▶ _Given records_
[Start of section]

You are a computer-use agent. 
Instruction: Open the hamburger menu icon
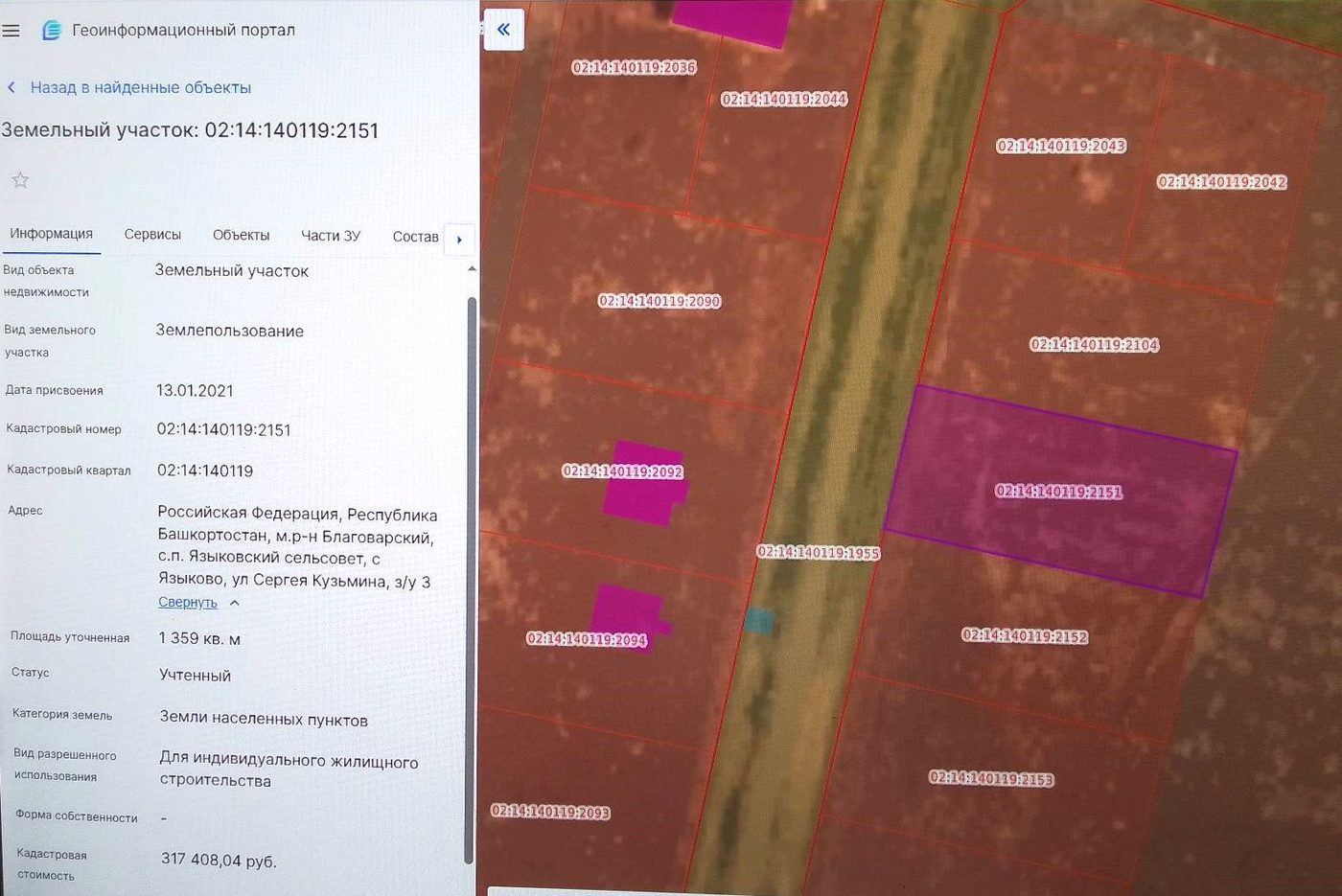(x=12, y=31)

[End of section]
[Start of section]

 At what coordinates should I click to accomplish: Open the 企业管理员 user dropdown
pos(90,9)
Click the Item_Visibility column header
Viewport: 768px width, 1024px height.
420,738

[End of section]
[Start of section]

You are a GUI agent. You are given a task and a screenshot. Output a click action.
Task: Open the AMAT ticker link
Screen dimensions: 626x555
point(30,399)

[End of section]

▶ _About this exercise_
Return, from the material above, every line with the word "agent".

▶ _Exercise solution_
You are a computer-use agent. 
You are a GUI agent. You are given a task and a screenshot. Output a click action.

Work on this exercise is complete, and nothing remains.